似乎所有的数据都是数值,再看下数据类型和数据缺失情况:

train.info()
print(f'Number of columns with nan: {train.isna().any().sum()}')

RangeIndex: 200000 entries, 0 to 199999
Columns: 202 entries, ID_code to var_199
dtypes: float64(200), int64(1), object(1)
memory usage: 308.2+ MB

Number of columns with nan: 0

所有特征的数据类型都是数值,有一列object是唯一的ID,在建模时删除,并且数据集没有数据缺失的情况。

检查测试集内目标值的分布情况:

sns.countplot(train['target'],palette='Set3')
print(f"target=1 占比:{train['target'].mean()*100}%")
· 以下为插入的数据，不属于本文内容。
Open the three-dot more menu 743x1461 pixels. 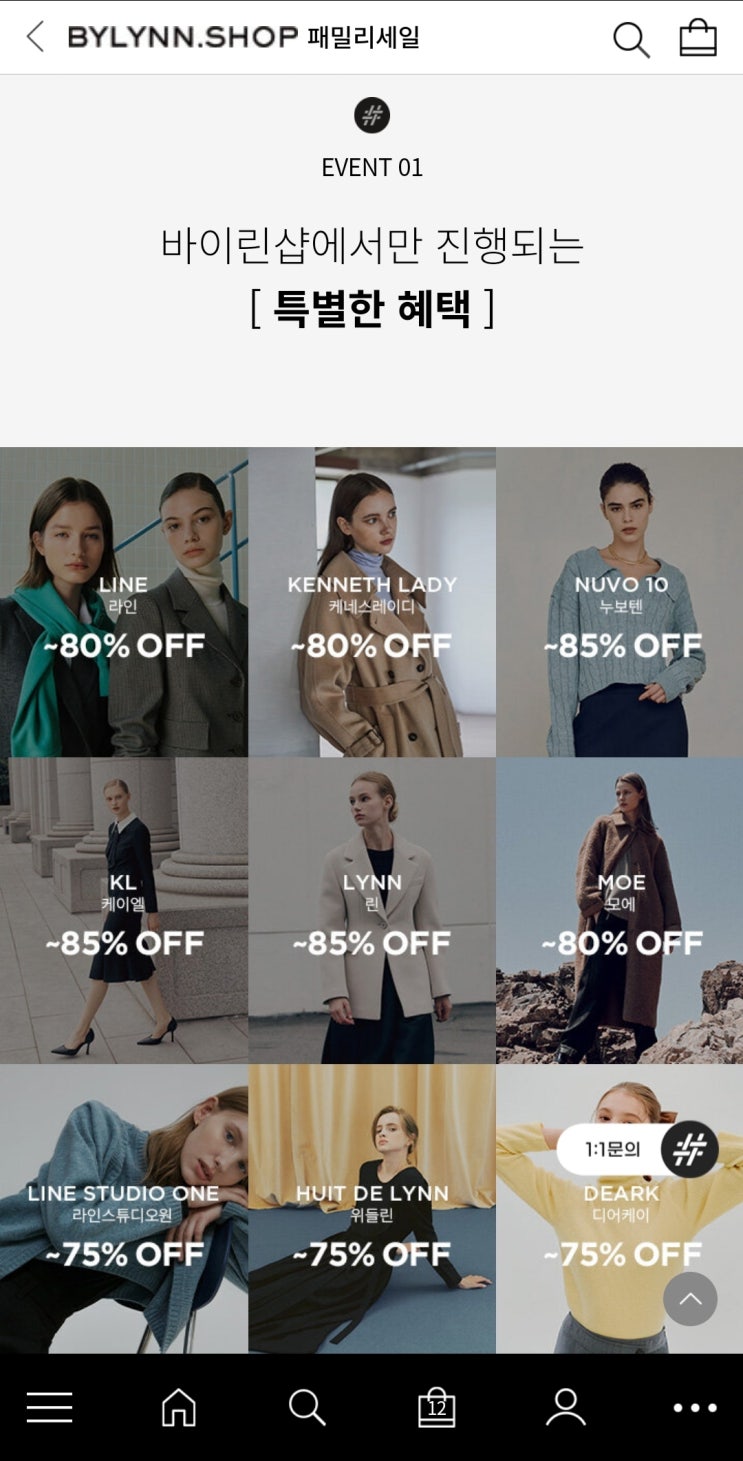695,1408
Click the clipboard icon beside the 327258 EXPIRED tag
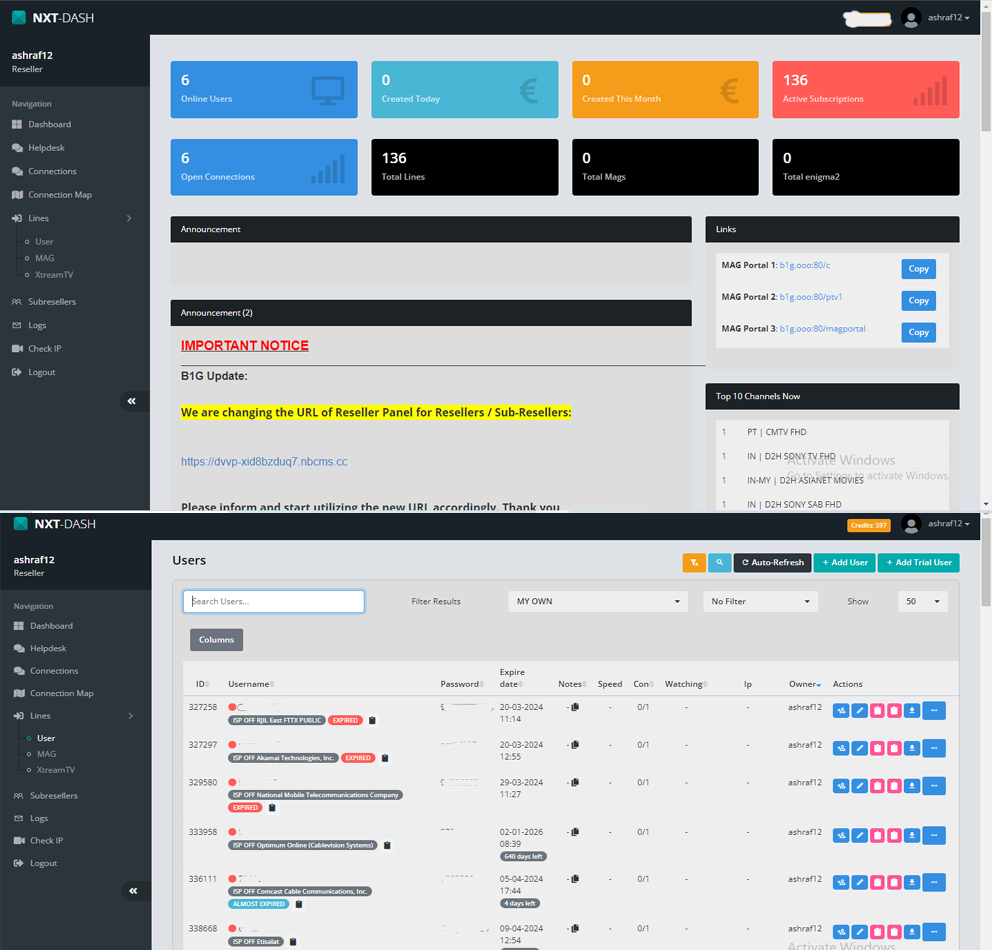This screenshot has height=950, width=992. [x=372, y=720]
数据挖掘 - Santander客户交易预测_第1张图片

target=1 占比:10.049%

数据集的特征名似乎对理解数据没有参考意义,先从一些统计量入手。
先看下不同target下各特征的分布情况,这里摘取前25个特征:

features=train.columns[2:27]
t0=train.loc[train['target']==0]
t1=train.loc[train['target']==1]
plt.subplots(5,5,figsize=(18,22))
for i,val in enumerate(features):
    plt.subplot(5,5,i+1)
    sns.distplot(t0[val],hist=False,label="target = 0")
    sns.distplot(t1[val],hist=False,label="target = 1")
    plt.xlabel(val,fontsize=9)
    plt.tick_params(axis='x', which='major', labelsize=3, pad=-6)
    plt.tick_params(axis='y', which='major', labelsize=3)
plt.show()

数据挖掘 - Santander客户交易预测_第2张图片
对于不同的target,一些特征在某个范围内分布会有明显的不同,如var_2、var_6、var_12等,加入特征值的数量可能会对预测有帮助。
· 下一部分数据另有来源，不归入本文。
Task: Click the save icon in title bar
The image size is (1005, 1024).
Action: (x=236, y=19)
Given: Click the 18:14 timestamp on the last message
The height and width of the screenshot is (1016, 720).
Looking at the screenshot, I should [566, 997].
以下对比target=0和target=1时,统计量的分布情况
样本的标准差分布:

plt.figure(figsize=(16,6))
sns.distplot(t0[features].std(axis=1),hist=True,bins=120,label='target = 0',kde=True)
sns.distplot(t1[features].std(axis=1),hist=True,bins=120,label='target = 1',kde=True)
plt.legend()

数据挖掘 - Santander客户交易预测_第3张图片
特征的标准差分布:

plt.figure(figsize=(16,6))
sns.distplot(t0[features].std(axis=0),hist=True,bins=120,label='target = 0',kde=True)
sns.distplot(t1[features].std(axis=0),hist=True,bins=120,label='target = 1',kde=True)
plt.legend()

数据挖掘 - Santander客户交易预测_第4张图片
样本的最大值分布:

plt.figure(figsize=(16,6))
sns.distplot(t0[features].max(axis=1),hist=True,bins=120,label='target = 0',kde=True)
sns.distplot(t1[features].max(axis=1),hist=True,bins=120,label='target = 1',kde=True)
plt.legend()

数据挖掘 - Santander客户交易预测_第5张图片
特征的最大值分布:

plt.figure(figsize=(16,6))
sns.distplot(t0[features].max(axis=0),hist=True,bins=120,label='target = 0',kde=True)
sns.distplot(t1[features].max(axis=0),hist=True,bins=120,label='target = 1',kde=True)
plt.legend()

数据挖掘 - Santander客户交易预测_第6张图片

对比训练集和测试集的数据分布情况:
样本的均值:

features=train.columns[2:202]
plt.figure(figsize=(16,6))
sns.distplot(train[features].mean(axis=1),hist=True,color='green',bins=120,label='train',kde=True)
sns.distplot(test.mean(axis=1),hist=True,color='red',bins=120,label='test',kde=True)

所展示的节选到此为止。